Comparative literature is the international, interdisciplinary study of literary and other texts as modes of human expression. Courses in Comparative Literature examine literary works from many national traditions, and also study the relations between literature and the other arts. The Comparative perspective includes insights from philosophy, history, linguistics, sociology, the media, and the other human sciences.
The Comparative Literature Department at UMass Amherst offers personalized academic major tracks as well as a large array of comprehensive and unique courses. We in the Comparative Literature Department are dedicated to our students' academic growth and advancement, which we manifest in our in depth programing as well as our student centric advising and support.

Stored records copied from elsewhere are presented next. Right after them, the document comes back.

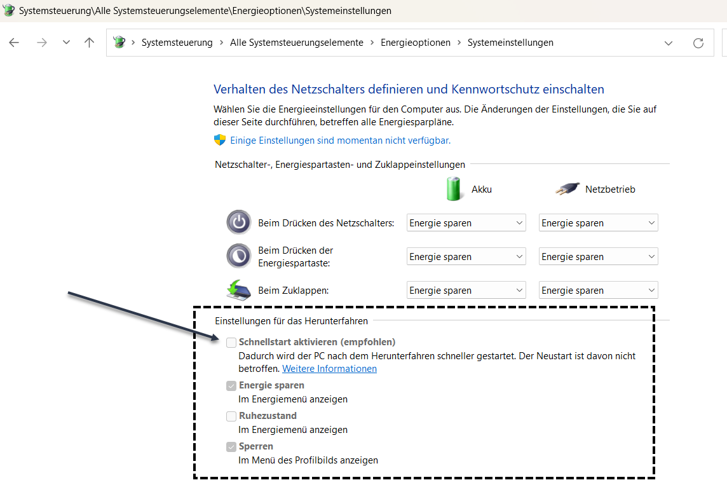Click the up one level arrow
Screen dimensions: 727x487
[89, 43]
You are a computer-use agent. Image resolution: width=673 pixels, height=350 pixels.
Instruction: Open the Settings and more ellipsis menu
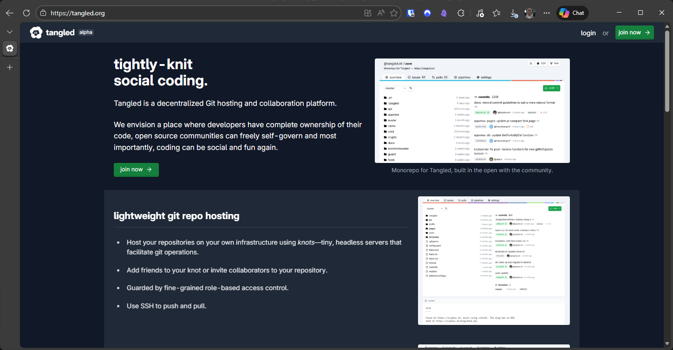point(547,13)
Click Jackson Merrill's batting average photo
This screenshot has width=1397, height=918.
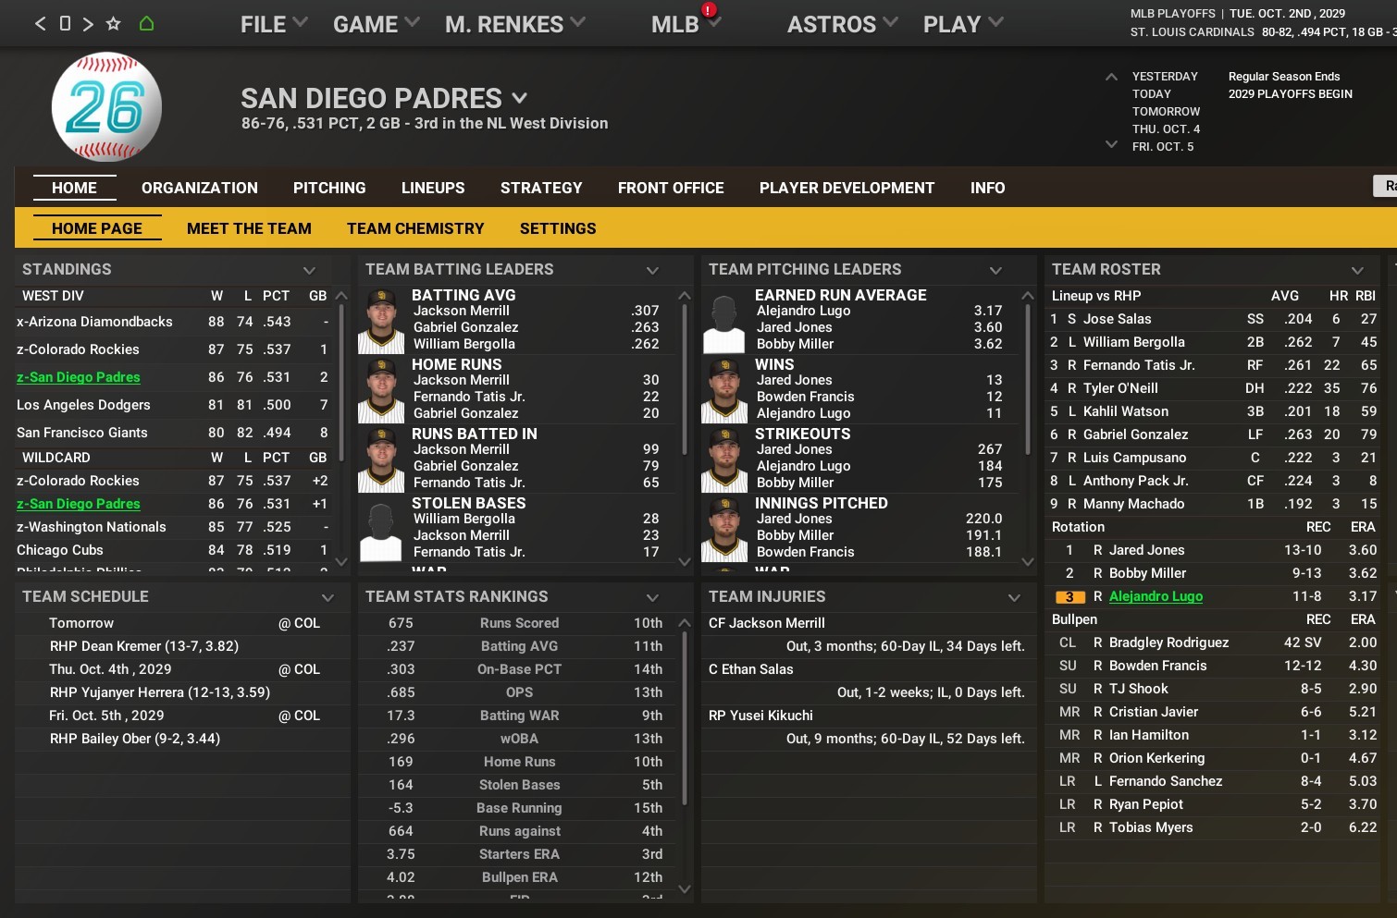pyautogui.click(x=381, y=321)
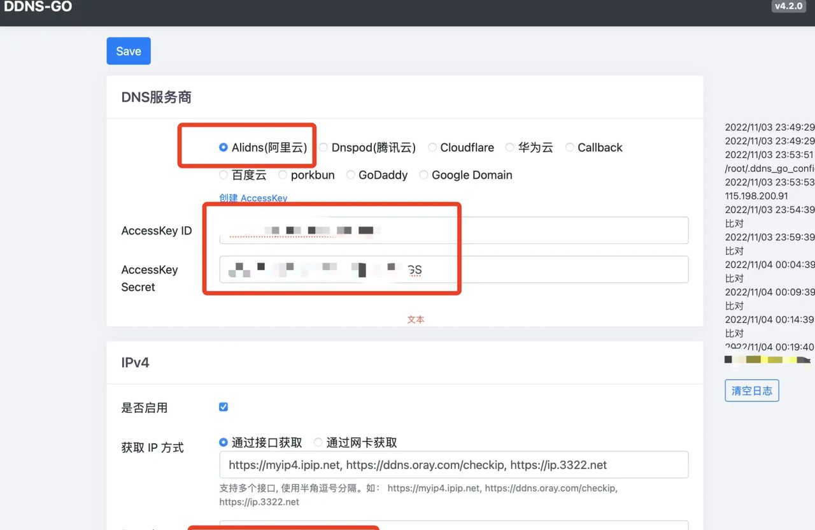Select the Callback DNS provider

[569, 147]
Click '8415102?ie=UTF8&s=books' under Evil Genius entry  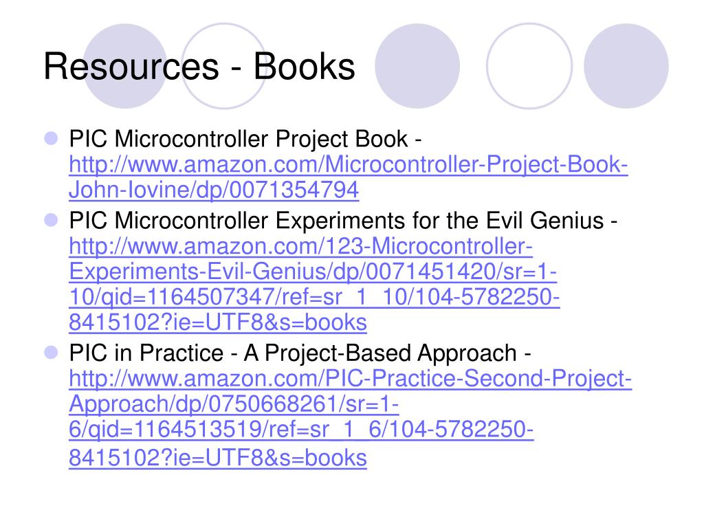click(x=218, y=322)
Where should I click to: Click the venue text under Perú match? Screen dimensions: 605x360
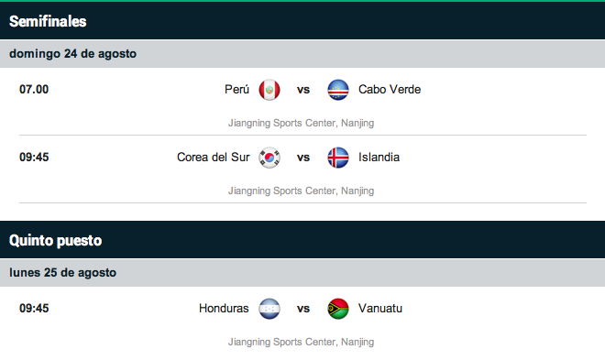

Students may pursue the study (and translation) of texts in Hebrew, Sanskrit, Greek, Latin, Classical Chinese, Old Irish, French, Italian, Spanish, Portuguese, German, Swedish, Danish, Icelandic, Russian, Polish, Hungarian, Arabic, Japanese, and Chinese as well as English. Through the various dimensions of these texts—whether oral, literary, or visual—the student may address questions of audience, authority, marginality, the difference between writing and print, the status of representation, etc.: the scope of individual inquiry remains open.
Our undergraduate major offers several different tracks, allowing students to customize their course of study. Students may chose a language intensie path, specializing in two or three languages. Others pair language and literature with in-depth study of another discipline (for example, history, art, economics, philosophy, film, political science, etc.). Comparative Literature majors must select 15 credits from these courses, along with upper-level courses in at least two other departments, with the guidance of their advisor. See the specific requirements for the Major, Minor, and Honors. To better understand how a major might be structured, see our sample course plans.
Our 100 and 200 level courses are open to everyone. Courses at the 300-500 levels are more specialized: Comparative Literature and Foreign Language majors have the opportunity to use the languages they are studying by reading the original texts. 300-400 level courses are open to all students with language proficiency. For more information on our courses, see our course list.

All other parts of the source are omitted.